Say nothing but the number of lines below in which the string "screenshot" appears.
*** GIVEN INFORMATION Section Begins ***
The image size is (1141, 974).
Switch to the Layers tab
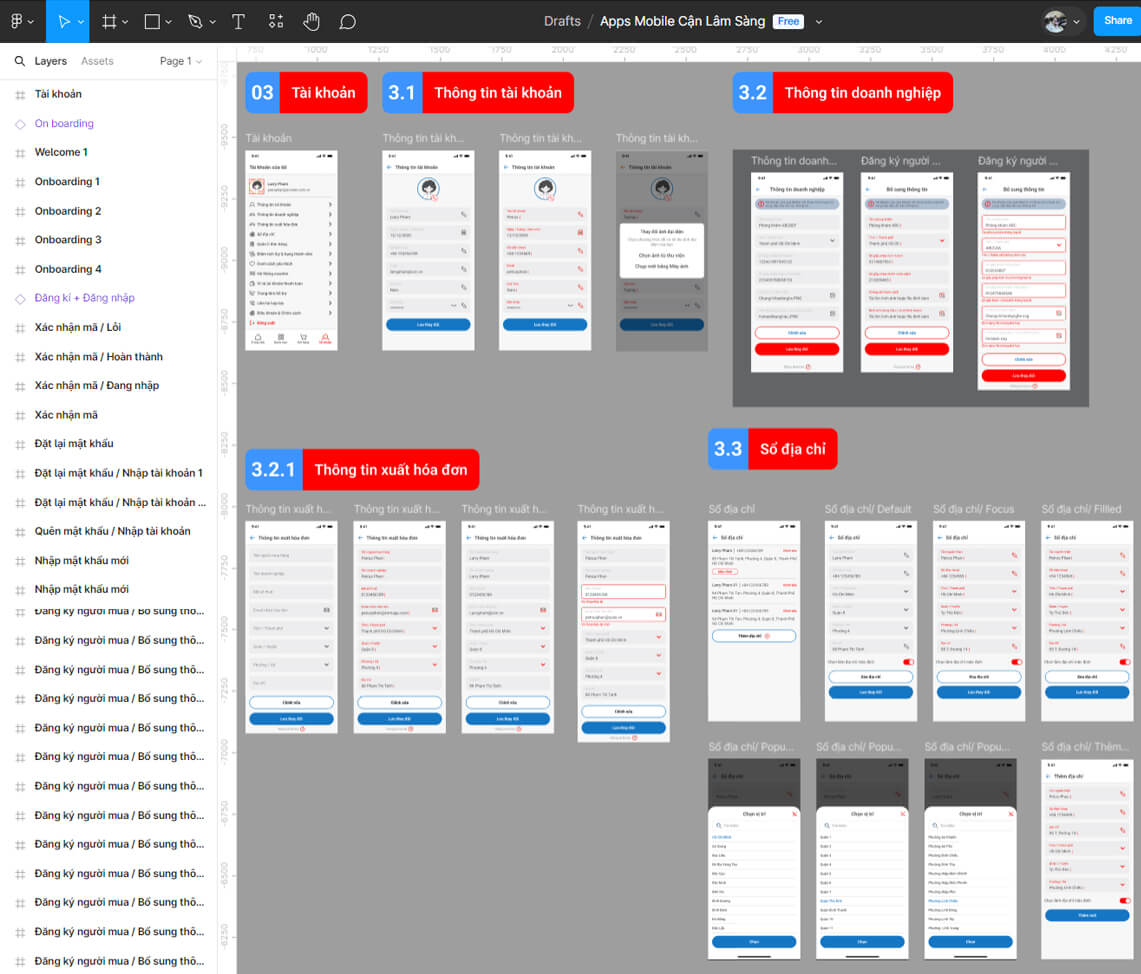point(50,61)
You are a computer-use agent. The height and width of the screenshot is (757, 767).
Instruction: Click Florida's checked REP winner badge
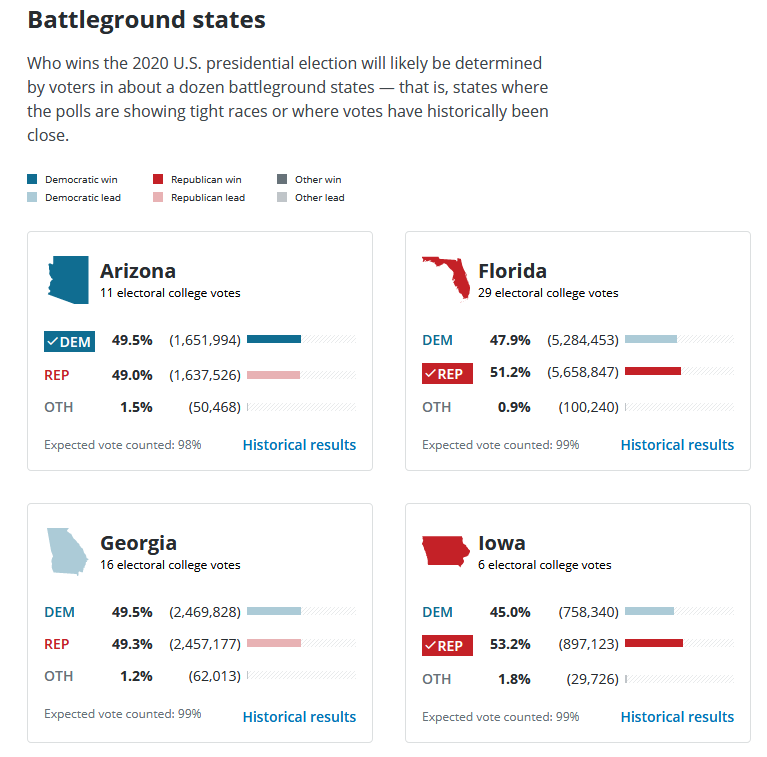click(x=447, y=374)
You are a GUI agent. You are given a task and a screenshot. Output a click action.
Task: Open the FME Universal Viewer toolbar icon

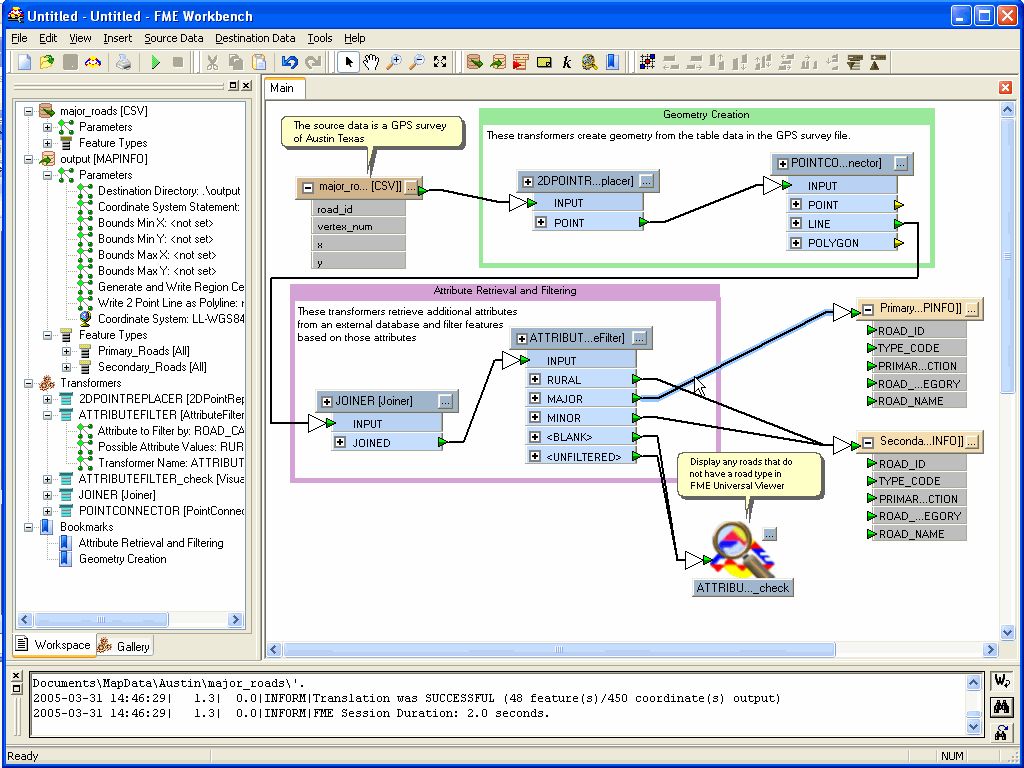pyautogui.click(x=590, y=62)
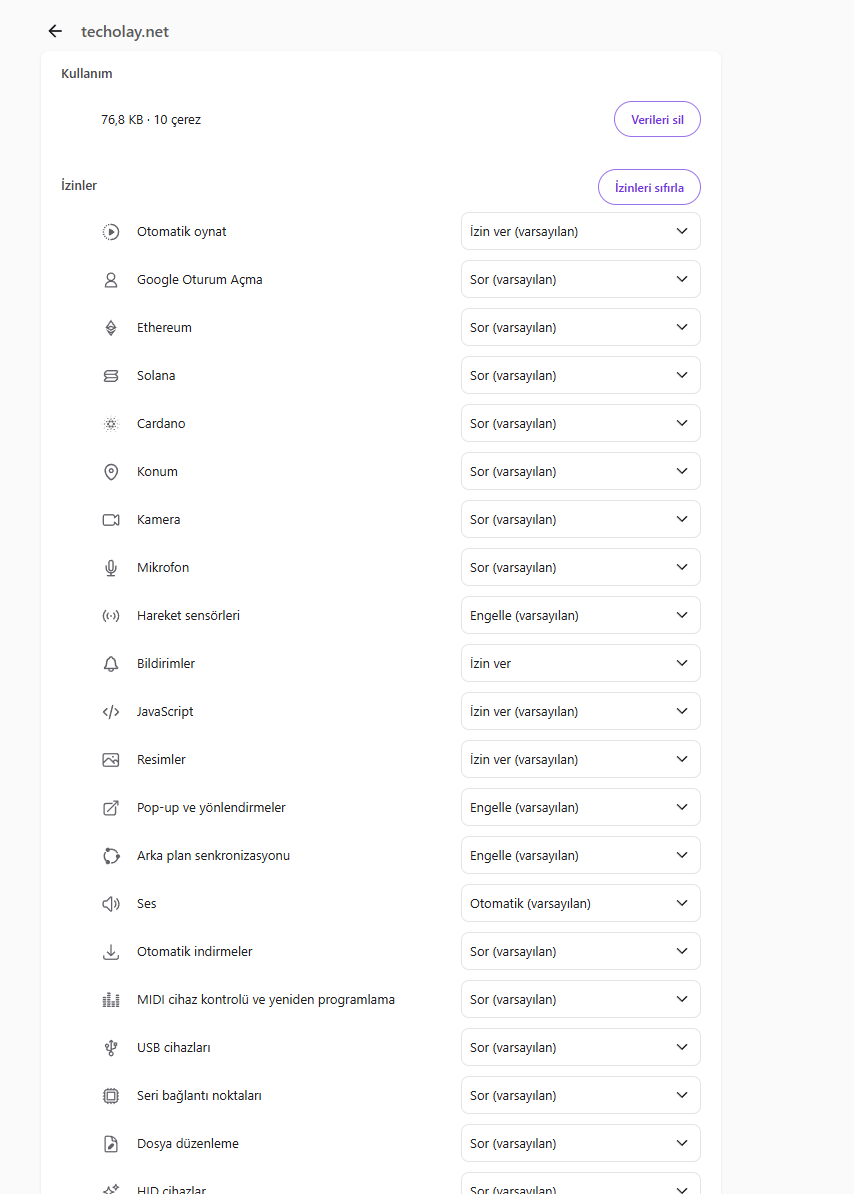Open the Resimler permission dropdown

(581, 759)
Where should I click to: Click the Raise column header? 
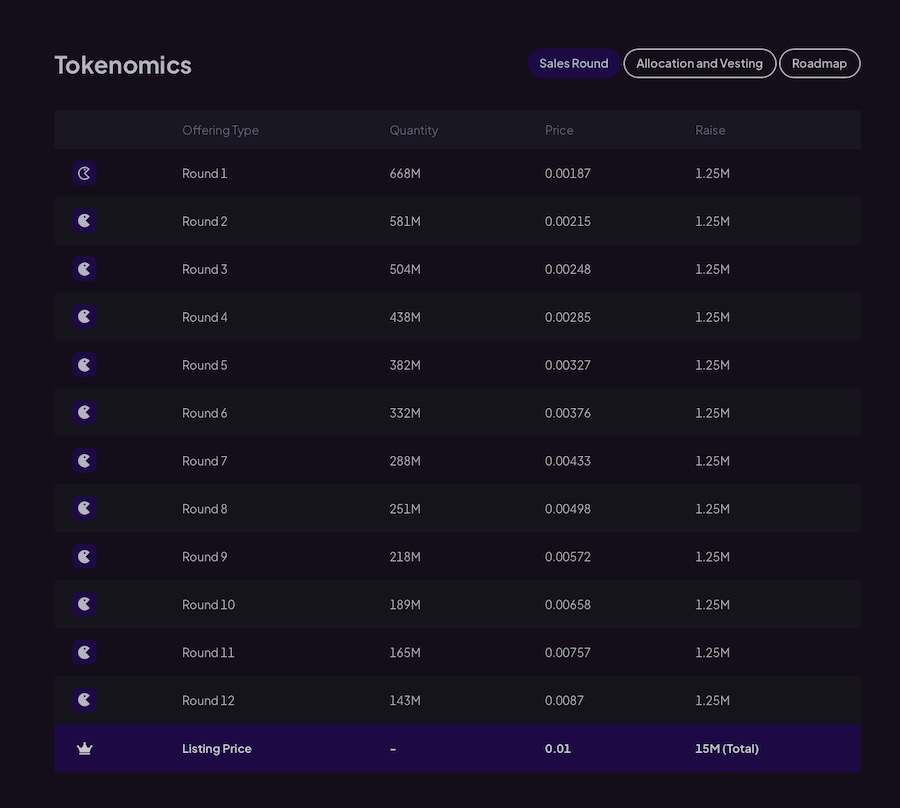coord(710,130)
*** GIVEN INFORMATION Section Ends ***
● TASK ANSWER: 2